Voilà ce à quoi je pensais en entendant les fans hurler L’aventurier à mes oreilles
Cette nuit-là, il a manqué une perle au collier indochinois, la perle humble de la reconnaissance.
Pas un mot non plus à la mémoire de Stéphane, son frère qui a vécu et partagé avec lui les débuts de l’histoire, de cette histoire ancrée aussi sur ce sol Belge, à croire que cette nuit-là, Nicola subitement était frappé d’amnésie.
Le show déborda de l’horaire annoncé : « On a l’autorisation j’ai vu la régie » a déclaré Nicola à son public tel un collégien pris en faute.
Ce furent tout de même de jolies célébrations !
Nicola demanda aussi de faire une minute de bruit pour le personnel soignant, pour les morts de la Covid et pour les victimes des inondations en Belgique.
Un vrai brassage fourre-tout de causes humanitaires réunies dans une minute de bruit, oui cet homme-là ne fait jamais rien comme tout le monde et à l’habituelle minute de silence, il préfère instaurer une minute de bruit.
Le public belge m’a surpris agréablement, tellement plus calme que la véritable indomania du public français.
C’était un plaisir de voir ces familles, enfants sur les épaules, chanter avec entrain et sans débordements.
Je dois tout de même reconnaître que le fameux son Indochine forgé dans les années 80 n’a pas pris une ride et qu’il est difficile même si on ne le veut pas, de ne pas bouger et vouloir danser. Il nous rentre sournoisement dans le corps et voilà qu’il nous possède malgré nous. C’est peut-être là le secret de la longévité de ce groupe et sa force.
Je voudrais conclure en remerciant Marina Presciani, organisatrice du concert pour son professionnalisme face à la navrante incompétence du management d’Indochine qui s’est permis de couper de la liste presse bon nombre de journalistes invités par l’organisation de Bruxelles qu’ils soient vénus de l’étranger ou non et cela 1h avant le concert.
Merci pour leur sens du respect de la profession et du contact humain.
Marina Presciani quant à elle m’a tout de suite fait porter à l’entrée de la presse une invitation en s’excusant, afin que je puisse suivre ce concert.

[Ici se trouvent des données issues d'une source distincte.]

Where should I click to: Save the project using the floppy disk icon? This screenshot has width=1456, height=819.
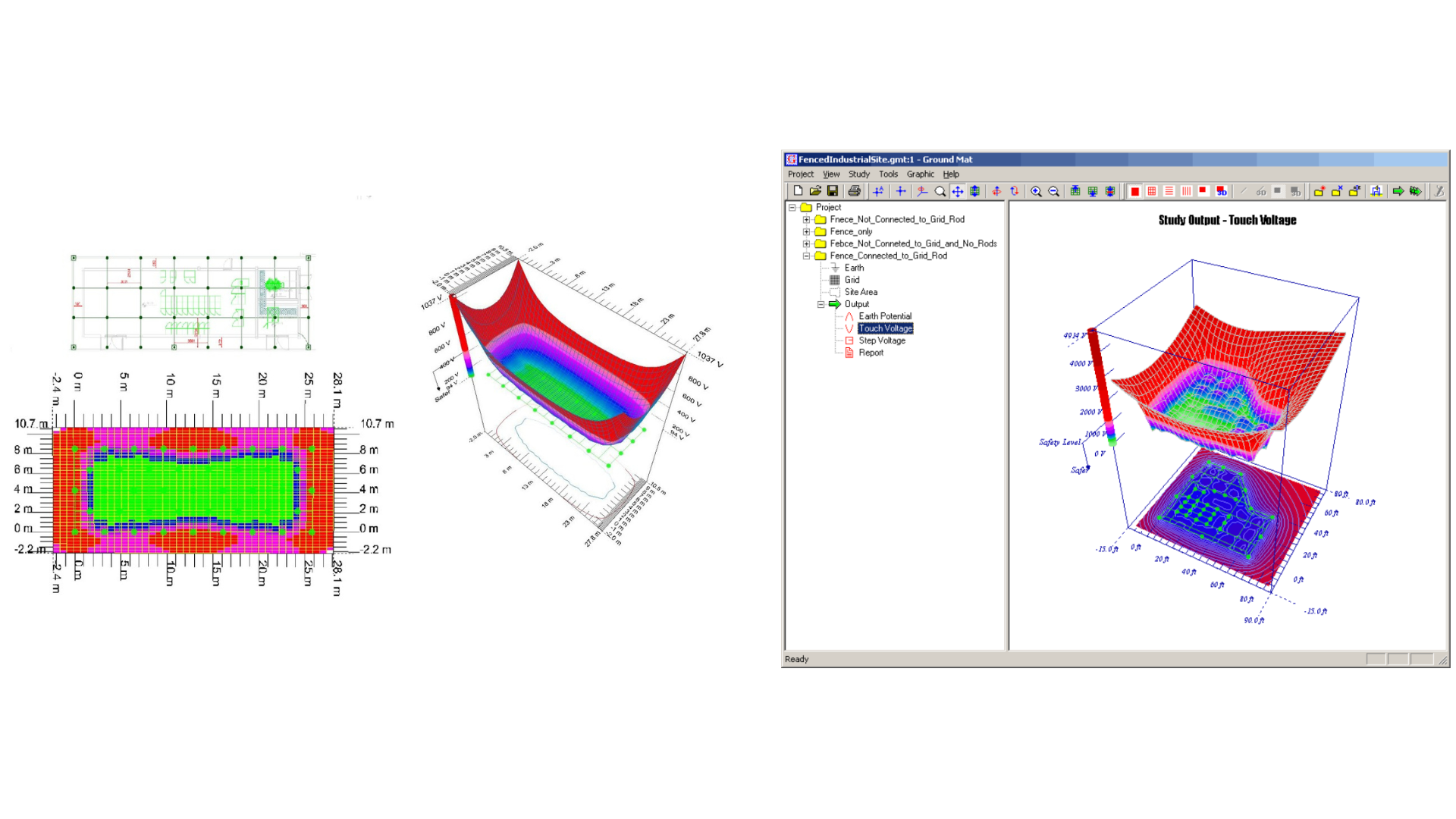click(x=833, y=191)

J’avoue que sans elle j’aurais quitter les lieux sans me retourner mais grâce à elle, je suis restée et de ce fait, j’ai vécu ce concert au beau milieu de l’âme indochinoise, c’est-à-dire son public, là où tout artiste prend une vraie dimension et un sens loin de la machine de guerre sans âme qui l’engendre qui en a brisé plus d’un et façonne leurs carrières alors qu’autours, tout n’est qu’émotion.